## Work to be completed
From the text on lymphatic filariasis monitoring and statistical methods, quote the part that opens with the words containing "Annual physical examination" and closes with "Entomological monitoring.".

## Text block
Annual determination of infection status and chronic LF pathology.

Annual physical examination for signs of chronic LF morbidity such as lymphedema of an extremity and hydrocele were performed by JWK and other clinicians according to recommendations from the World Health Organization [28]. Yearly blood samples were obtained the night before administration of anti-filarial drugs in order to determine microfilaremia by the Nuclepore® filtration method. Og4C3 circulating filarial antigen levels were measured in samples obtained the day before the first MDA and 1 year after the fourth MDA. Filarial antigenemia was scored as negative, low or high as described previously [3], [24].

Entomological monitoring.

Mosquitoes were captured by the landing catch method and results expressed as the annual infective biting rate, i.e. the number of blood-seeking mosquitoes containing at least 1 W. bancrofti infective larva that a person would be exposed to over a 1-year period [3], [24], [29].

Statistical methods

Chi square tests were used to test differences in proportions. T-tests were used to compare differences in frequencies. Poisson regression (using the GENMOD procedure) was used to estimate the incident rate ratios (IRR) and 95% confidence intervals (CI) of AFM while incorporating multiple records of the same person in different years. Overdispersion was assessed using Pearson residuals. Negative binomial models were used to obtain standard error estimates when overdispersion was detected. Incidence ratios were calculated for baseline transmission intensity, age, sex, chronic disease status, microfilaremia status and density, and filarial antigenemia. Temporal effects of MDAs were evaluated by stratification and by including a variable for study year, controlling for repeated measures among individuals. In addition, stratified models were used to evaluate treatment-related effects after each MDA according to rapid (4 weeks immediately following MDA) and long-term (remaining 48 weeks of the study year) follow-up after MDA. Quasi-likelihood ratio tests were performed to compare models and select predictors for AFM incidence (i.e. age, sex, chronic LF pathology, presence or absence of microfilaremia, and filarial antigenemia). Model assumptions were evaluated by calculating deviance from the full model and autocorrelation plots of residuals. All analyses were performed with SAS version 9.1 (Carey, North Carolina, USA).

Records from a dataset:
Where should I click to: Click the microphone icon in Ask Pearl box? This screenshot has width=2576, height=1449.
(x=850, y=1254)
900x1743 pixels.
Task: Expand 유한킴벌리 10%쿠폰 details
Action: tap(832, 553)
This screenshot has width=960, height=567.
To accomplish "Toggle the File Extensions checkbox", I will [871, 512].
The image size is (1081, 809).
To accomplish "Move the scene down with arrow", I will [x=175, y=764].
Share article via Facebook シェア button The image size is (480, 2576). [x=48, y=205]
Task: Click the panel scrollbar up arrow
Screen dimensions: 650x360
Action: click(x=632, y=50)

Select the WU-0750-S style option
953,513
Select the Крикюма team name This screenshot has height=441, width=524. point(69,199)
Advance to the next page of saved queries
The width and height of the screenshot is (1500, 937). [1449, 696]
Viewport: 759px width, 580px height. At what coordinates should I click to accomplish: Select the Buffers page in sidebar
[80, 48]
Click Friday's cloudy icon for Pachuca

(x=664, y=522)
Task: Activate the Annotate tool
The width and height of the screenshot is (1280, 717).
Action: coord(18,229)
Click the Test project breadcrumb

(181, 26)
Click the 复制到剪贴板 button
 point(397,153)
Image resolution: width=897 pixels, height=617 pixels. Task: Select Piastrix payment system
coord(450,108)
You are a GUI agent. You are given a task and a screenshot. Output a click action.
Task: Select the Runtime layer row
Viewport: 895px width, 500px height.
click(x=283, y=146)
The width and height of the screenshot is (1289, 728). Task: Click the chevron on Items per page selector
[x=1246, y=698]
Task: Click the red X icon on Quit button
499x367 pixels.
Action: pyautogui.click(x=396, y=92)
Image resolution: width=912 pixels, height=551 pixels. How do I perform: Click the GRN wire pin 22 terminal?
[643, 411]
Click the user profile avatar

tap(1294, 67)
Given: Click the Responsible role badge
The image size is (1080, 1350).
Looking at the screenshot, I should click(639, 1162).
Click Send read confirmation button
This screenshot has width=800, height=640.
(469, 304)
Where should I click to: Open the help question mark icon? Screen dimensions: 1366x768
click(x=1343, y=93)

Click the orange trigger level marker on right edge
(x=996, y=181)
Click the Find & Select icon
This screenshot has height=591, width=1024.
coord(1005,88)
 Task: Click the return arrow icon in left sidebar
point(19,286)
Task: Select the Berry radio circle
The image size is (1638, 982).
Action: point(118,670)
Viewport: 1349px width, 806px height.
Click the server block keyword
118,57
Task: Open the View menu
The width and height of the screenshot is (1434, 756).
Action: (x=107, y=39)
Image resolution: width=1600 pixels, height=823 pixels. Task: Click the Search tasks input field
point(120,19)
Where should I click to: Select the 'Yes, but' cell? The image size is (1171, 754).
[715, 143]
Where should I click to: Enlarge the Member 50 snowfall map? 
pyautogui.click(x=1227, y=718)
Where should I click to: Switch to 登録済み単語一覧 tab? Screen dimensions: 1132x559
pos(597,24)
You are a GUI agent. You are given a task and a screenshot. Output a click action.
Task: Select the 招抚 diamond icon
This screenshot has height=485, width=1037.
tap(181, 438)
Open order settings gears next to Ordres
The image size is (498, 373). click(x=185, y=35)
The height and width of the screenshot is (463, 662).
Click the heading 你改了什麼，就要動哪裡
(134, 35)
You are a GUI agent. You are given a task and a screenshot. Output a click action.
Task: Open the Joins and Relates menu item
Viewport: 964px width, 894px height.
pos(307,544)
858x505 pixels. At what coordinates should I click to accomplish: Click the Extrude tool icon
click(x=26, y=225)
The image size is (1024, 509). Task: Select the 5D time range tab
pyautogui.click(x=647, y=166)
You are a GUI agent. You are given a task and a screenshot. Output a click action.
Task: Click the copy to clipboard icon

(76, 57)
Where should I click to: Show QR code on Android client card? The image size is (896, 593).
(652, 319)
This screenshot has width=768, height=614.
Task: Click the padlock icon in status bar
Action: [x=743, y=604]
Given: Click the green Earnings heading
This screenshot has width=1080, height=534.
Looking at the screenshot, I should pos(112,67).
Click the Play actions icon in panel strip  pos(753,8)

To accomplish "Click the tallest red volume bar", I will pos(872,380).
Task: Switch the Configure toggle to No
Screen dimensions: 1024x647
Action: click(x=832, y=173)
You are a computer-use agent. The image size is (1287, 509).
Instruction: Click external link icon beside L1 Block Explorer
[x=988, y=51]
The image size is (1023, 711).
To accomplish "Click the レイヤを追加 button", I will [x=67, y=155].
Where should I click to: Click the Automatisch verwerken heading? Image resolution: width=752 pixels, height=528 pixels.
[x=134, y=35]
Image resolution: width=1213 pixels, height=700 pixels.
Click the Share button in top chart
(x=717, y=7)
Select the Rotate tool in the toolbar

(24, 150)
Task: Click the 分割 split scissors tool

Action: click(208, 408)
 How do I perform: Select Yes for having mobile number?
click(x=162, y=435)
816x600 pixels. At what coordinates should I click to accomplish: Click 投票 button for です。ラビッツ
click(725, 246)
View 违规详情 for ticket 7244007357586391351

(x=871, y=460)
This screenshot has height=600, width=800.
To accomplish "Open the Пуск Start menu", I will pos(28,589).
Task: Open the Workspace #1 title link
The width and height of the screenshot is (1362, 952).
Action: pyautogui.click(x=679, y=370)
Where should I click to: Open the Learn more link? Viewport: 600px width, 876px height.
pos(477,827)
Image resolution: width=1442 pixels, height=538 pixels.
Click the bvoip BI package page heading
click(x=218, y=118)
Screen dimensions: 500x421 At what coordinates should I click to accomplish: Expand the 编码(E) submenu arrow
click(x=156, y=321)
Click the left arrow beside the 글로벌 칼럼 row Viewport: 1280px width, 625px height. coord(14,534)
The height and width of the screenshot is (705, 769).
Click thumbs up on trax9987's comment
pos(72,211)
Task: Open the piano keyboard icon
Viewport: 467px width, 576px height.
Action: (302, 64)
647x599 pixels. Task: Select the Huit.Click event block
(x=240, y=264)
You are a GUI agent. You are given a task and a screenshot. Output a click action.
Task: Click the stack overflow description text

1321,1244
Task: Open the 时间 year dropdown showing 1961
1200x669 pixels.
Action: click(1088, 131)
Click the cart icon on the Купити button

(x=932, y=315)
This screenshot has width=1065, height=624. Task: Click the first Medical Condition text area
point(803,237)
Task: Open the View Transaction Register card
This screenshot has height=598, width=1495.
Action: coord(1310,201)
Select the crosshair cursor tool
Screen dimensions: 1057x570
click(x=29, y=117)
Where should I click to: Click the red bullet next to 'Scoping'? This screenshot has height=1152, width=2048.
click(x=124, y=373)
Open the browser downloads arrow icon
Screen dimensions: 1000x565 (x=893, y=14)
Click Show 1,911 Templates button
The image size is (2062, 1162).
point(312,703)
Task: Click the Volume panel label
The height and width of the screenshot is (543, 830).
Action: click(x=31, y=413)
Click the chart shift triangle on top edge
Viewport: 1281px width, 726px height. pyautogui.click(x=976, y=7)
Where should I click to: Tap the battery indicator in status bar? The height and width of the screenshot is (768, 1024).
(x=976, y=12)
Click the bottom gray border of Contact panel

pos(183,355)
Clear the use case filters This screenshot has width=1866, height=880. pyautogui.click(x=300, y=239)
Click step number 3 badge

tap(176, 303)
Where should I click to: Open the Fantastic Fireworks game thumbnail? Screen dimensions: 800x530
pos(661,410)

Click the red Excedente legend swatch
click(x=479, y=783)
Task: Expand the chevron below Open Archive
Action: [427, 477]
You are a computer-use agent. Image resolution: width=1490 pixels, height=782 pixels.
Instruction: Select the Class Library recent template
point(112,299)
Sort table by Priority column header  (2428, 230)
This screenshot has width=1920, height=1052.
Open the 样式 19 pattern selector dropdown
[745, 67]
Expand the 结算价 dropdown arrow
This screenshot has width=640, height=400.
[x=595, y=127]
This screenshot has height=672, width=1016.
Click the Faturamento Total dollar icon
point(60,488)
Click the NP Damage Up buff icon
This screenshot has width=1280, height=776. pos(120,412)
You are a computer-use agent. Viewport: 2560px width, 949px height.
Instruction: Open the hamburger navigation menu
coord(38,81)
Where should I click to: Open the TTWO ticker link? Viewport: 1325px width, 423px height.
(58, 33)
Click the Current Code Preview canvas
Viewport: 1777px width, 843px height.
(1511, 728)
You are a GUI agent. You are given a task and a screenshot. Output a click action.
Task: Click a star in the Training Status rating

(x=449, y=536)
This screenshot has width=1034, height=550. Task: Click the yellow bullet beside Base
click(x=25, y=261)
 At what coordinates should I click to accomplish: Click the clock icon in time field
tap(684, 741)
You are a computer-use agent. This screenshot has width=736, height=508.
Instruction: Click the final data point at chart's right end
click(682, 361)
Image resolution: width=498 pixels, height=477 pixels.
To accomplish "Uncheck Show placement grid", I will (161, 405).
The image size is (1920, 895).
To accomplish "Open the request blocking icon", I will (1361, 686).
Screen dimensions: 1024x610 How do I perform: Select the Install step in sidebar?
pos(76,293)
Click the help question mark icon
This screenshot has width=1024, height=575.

## Response area
Annual physical examination for signs of chronic LF morbidity such as lymphedema of an extremity and hydrocele were performed by JWK and other clinicians according to recommendations from the World Health Organization [28]. Yearly blood samples were obtained the night before administration of anti-filarial drugs in order to determine microfilaremia by the Nuclepore® filtration method. Og4C3 circulating filarial antigen levels were measured in samples obtained the day before the first MDA and 1 year after the fourth MDA. Filarial antigenemia was scored as negative, low or high as described previously [3], [24].

Entomological monitoring.